### Text provided
%%

Updated: July 5th 2011

It’s hard to accept that you life will never be the same again…  Yet, you want it to be.  Desperately so, you think to yourself that if you stick it out just one more day; you’re going to make it.  Some things are just far greater then you can ever begin to imagine.  In spite of all that you have managed to overcome thus far in life, it’s no match for this.

At least for me. 

Faking it becomes your new full time job, one that you don’t want and certainly didn’t ask for.  You think that people buy into it, yet somehow you know deep down inside that they don’t.  In reality you’re hurting them as much if not more then you’re hurting yourself.  I lived this way for far, far too long.  I was dead inside emotionally, I had lost my ability to care, to cry, and several other things.  I hated myself, hated what I was doing to myself and others and yet I felt hopeless and helpless (in spite of the fact that they are not mutually exclusive) until one day you get so fed up with being this way that you can’t take it anymore.  Something happens, something that’s in reality quite trivial in hindsight and you completely loose it on someone who doesn’t deserve it.  Therein almost totally destroying a relationship that you have with that person.

3 days later, you have the opportunity to see that person face to face and that’s when you fall apart.  Even though in your mind your trying to convince yourself not to cry, thinking to yourself I haven’t been able to cry for months and all of a sudden you Can’t. Stop. Crying.  It’s in that moment that you hit rock bottom so hard that you have road rash on your ass for the next month.  Who knew that you would hit rock bottom wearing a fuzzy bathrobe, sporting bed head, standing in a puddle from the snow on the other person’s feet, crying all over them saying that you’re sorry again and again because you are.  Sorry that you hurt that person for too long, sorry that you waited too damn long to get yourself the help that you damn well knew that you needed and waited far too long to get.

%%

### Excerpted data

%%

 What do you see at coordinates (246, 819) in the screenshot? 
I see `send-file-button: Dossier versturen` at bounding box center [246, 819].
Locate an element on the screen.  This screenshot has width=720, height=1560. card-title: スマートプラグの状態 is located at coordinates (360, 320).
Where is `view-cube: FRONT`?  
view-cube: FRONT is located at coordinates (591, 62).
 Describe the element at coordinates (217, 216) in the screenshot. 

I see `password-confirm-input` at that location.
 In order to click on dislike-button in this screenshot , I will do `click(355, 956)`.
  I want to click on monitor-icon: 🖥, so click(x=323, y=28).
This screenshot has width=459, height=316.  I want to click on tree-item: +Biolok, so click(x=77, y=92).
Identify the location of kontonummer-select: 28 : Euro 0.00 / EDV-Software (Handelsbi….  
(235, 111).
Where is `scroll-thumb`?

%%

### Task instructions
[A] Copy everything in the records from the line containing "This screenshot has width=459, height=316." down to the end of the records, reproducing each line unchanged.
[B] Continue the personal account of hitting rock bottom, picking up right after its final sentence.

### Written responses
[A]
This screenshot has width=459, height=316.  I want to click on tree-item: +Biolok, so click(x=77, y=92).
Identify the location of kontonummer-select: 28 : Euro 0.00 / EDV-Software (Handelsbi….  
(235, 111).
Where is `scroll-thumb`?

[B]
Everything happens for a reason and I believe that what happened was supposed to happen.  In fact, that random incident on March 2nd 2011 quite likely saved my life.  Which sounds ridiculous perhaps, however it made *me*aware that I couldn’t do this anymore.  I had become a prisoner in my own mind and I needed to get the hell out of that prison.  So I did.  On March 5th, the day I hit rock bottom I had an epiphany of sorts.  I was recalling a conversation with said person that we had about 12 step programs and how there’s one for pretty much everything.  That’s when the serenity prayer crept into my head:

”  God grant me the serenity 
to accept the things I cannot change; 
courage to change the things I can;
and wisdom to know the difference.”

Then it all made sense to me.  It all seemed so painfully easy and simple; let go of what I can’t change for the past is that, UN-changeable.  However you can learn from those past experiences and move onto something better.  There’s something wonderful about letting go and chasing down your demons.  I made a promise to myself at that moment to get help, and I had to look pretty hard to find something that would cater to my needs and my budget.  Which was frustrating, I didn’t however give up and thought I had found something that would work.  There was no harm in trying, I had nothing to loose at this point.

The next day I grew a pair and made the call.  That was hard, reaching out sucks.  Especially when that person is a virtual stranger to you.  However, the great thing about strangers is that they don’t know you from a hole in the ground so they don’t say all the cliche things to try and fix you, they just want to help you because you’re putting forth the effort to help yourself.  The next day, Monday, was it.  I had a really hard time walking through that door.  Even a harder time walking down those stairs and into that room.

But I did.   And it was wonderful!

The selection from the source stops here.